## Directions
(a) Answer these questions about the sermon excerpt, one per line:
(i) What does someone in the crowd ask Jesus to tell his brother to do?
(ii) What does Jesus immediately start talking about after the brother's request?
(iii) In the parable, what does the rich man decide to do with his barns?
(b) Set down the part of the sermon excerpt that begins with the words "I don’t know" and stops after "completely believe this.", copying it word for word.

-- start of Document excerpt --

I don’t know how many sermons I’ve heard where the preacher declares that a big house or a nice car or whatever isn’t going to provide true satisfaction, that only God can.  If you could somehow rank the most common tropes (perhaps AI can help with that) I’m confident that this one would be near the top of the list.  This is precisely the sort of thing you except to hear at church, and though it sounds challenging - and perhaps to some it is - for most of us these words go down fairly easy.  We might even find them comforting, reassuring ourselves that we are walking the straight and narrow because we are not the sort of people who prioritize possessions.   There’s no more conventional piece of wisdom than, “money can’t buy you happiness” - and you won’t find many eager to disagree - but the evidence suggests that few of us completely believe this.  


Someone in the crowd said to Jesus, “Teacher, tell my brother to divide the family inheritance with me.”  Presumably this was a younger brother who would’ve customarily received less than the firstborn and thus he’s seeking to receive the same share - no more, no less - than his older brother.  This strikes us an entirely reasonable request; the younger brother merely desires what is fair.  And though this would’ve been contrary to the customs of the time and place, we might expect that Jesus - not one to shy away from challenging the status quo - might take up the younger brother’s cause.  And surely the brother came to Jesus with his demand for just that reason.  


But Jesus refuses to do as the younger brother requests, for at least a couple of reasons.  First of all, Jesus clearly does not want to be in the position of settling familial disputes, and - perhaps more to the point - Jesus refuses to be enlisted in our causes.  There have always been people who wanted to say - or who have gone ahead and said - “Hey look! Jesus is on my side”, but if that’s your game then it’s safe to assume that Jesus isn’t playing along.  We should never be asserting that Jesus is on our side; rather we should be people who try to be faithful to Jesus.  


On top of that, Jesus shows little sympathy for this particular cause.  The brother wants only his half, which, again, seems fair enough, but then Jesus immediately starts talking about greed.  The man wants more than custom would dictate he’s entitled to, and Jesus apparently sees this less as a moment for economic justice and more as moment to warn against desiring more than what’s coming your way.  You get the sense that, even if Jesus thought that inheritances should be divided evenly, he still thinks that worrying about about your share betrays misguided priorities.   


So he tells a parable.  There’s a man who keeps getting richer and richer, so rich that he has no place to store all the stuff he’s accumulated.  So he decides to tear down his barns and build new ones, but in the interim he dies, and all his stuff is lost.  The moral of the story is not that he should’ve built the new barns before tearing down the old ones, though I’m sure there’s someone out there claiming that Jesus here counsels more prudent financial management.  Rather, the point is more or less the same as that made in Ecclesiastes, that when we die we don’t get to take anything with us, that at best it goes to someone else who didn’t work for it, or worse, it is lost altogether.

-- end of Document excerpt --
-- start of Supplied entries --

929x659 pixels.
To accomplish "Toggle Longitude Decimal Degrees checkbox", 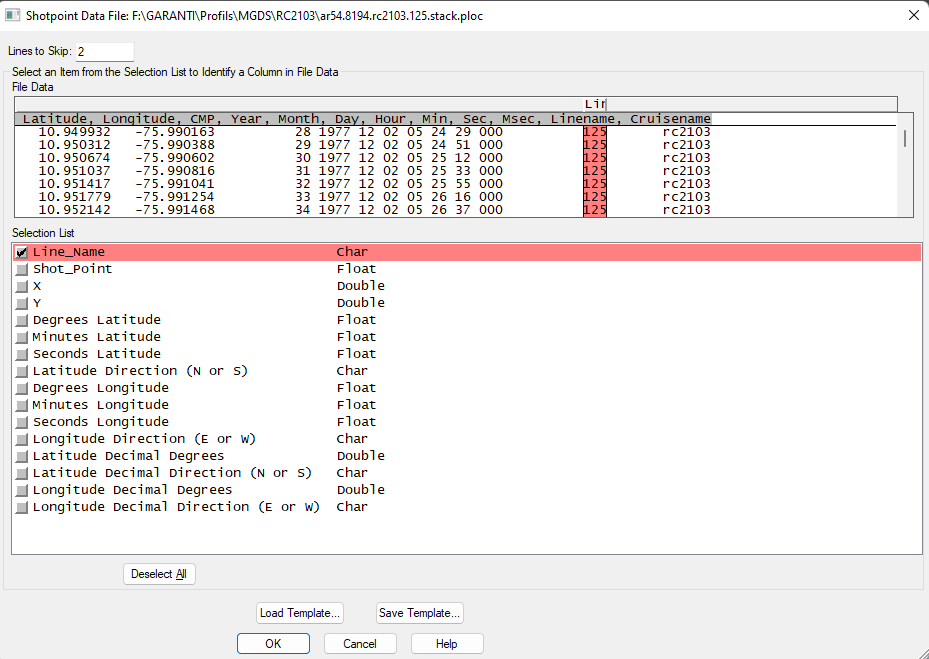I will 22,491.
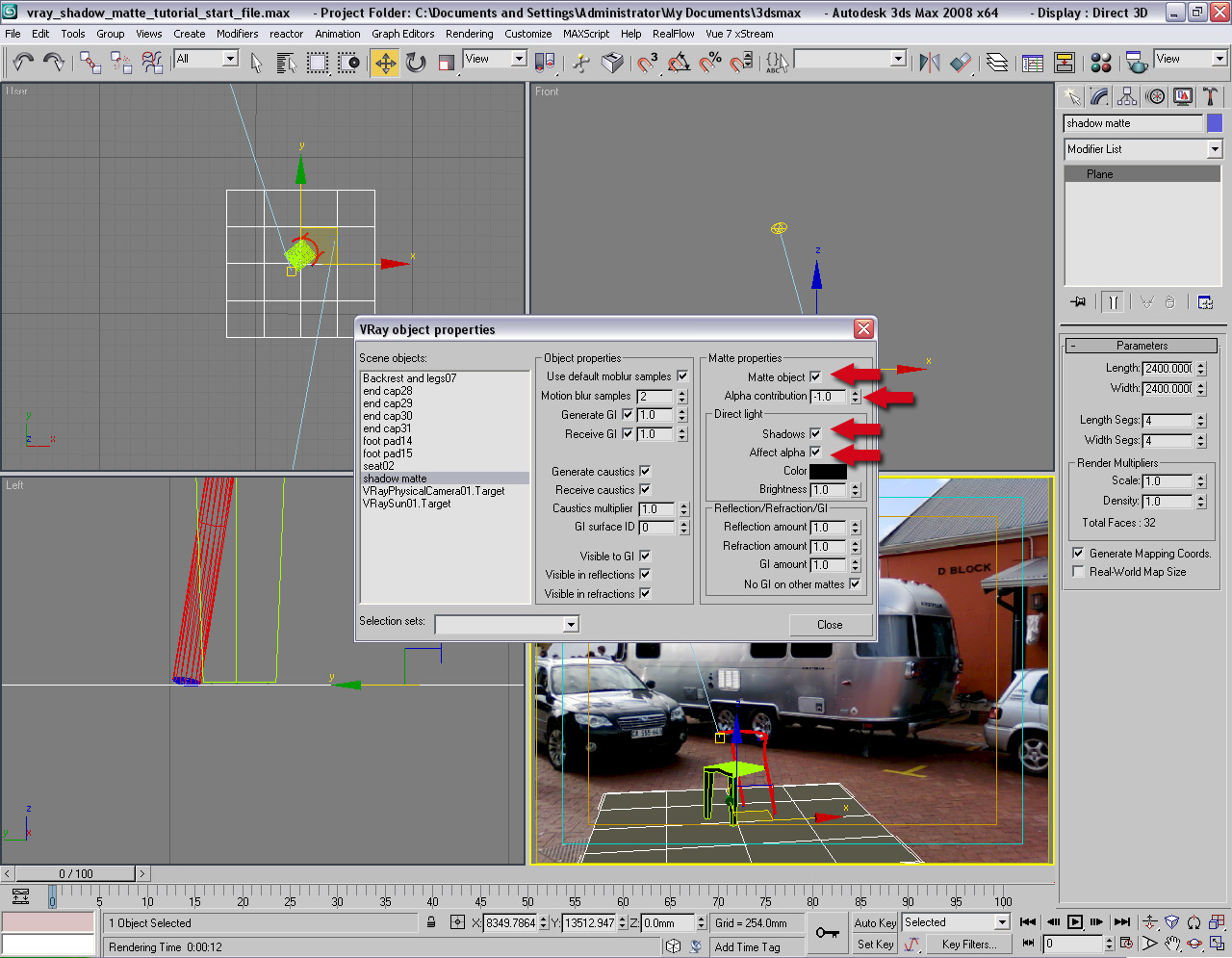Open the Graph Editors menu

tap(402, 34)
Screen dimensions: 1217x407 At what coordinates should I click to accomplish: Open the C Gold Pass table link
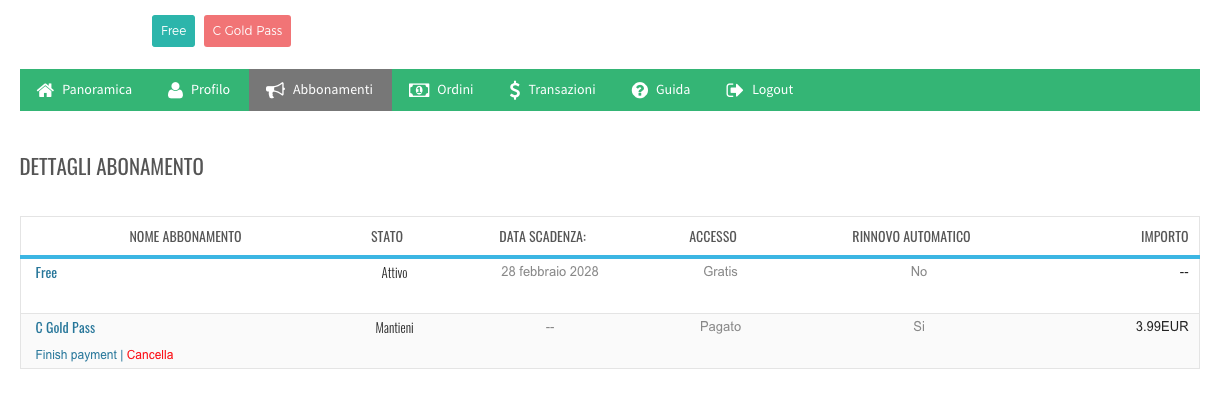point(65,327)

-- end of Supplied entries --

## Responses
(a)
(i) To divide the family inheritance with him.
(ii) Greed.
(iii) Tear them down and build new ones.

(b)
I don’t know how many sermons I’ve heard where the preacher declares that a big house or a nice car or whatever isn’t going to provide true satisfaction, that only God can.  If you could somehow rank the most common tropes (perhaps AI can help with that) I’m confident that this one would be near the top of the list.  This is precisely the sort of thing you except to hear at church, and though it sounds challenging - and perhaps to some it is - for most of us these words go down fairly easy.  We might even find them comforting, reassuring ourselves that we are walking the straight and narrow because we are not the sort of people who prioritize possessions.   There’s no more conventional piece of wisdom than, “money can’t buy you happiness” - and you won’t find many eager to disagree - but the evidence suggests that few of us completely believe this.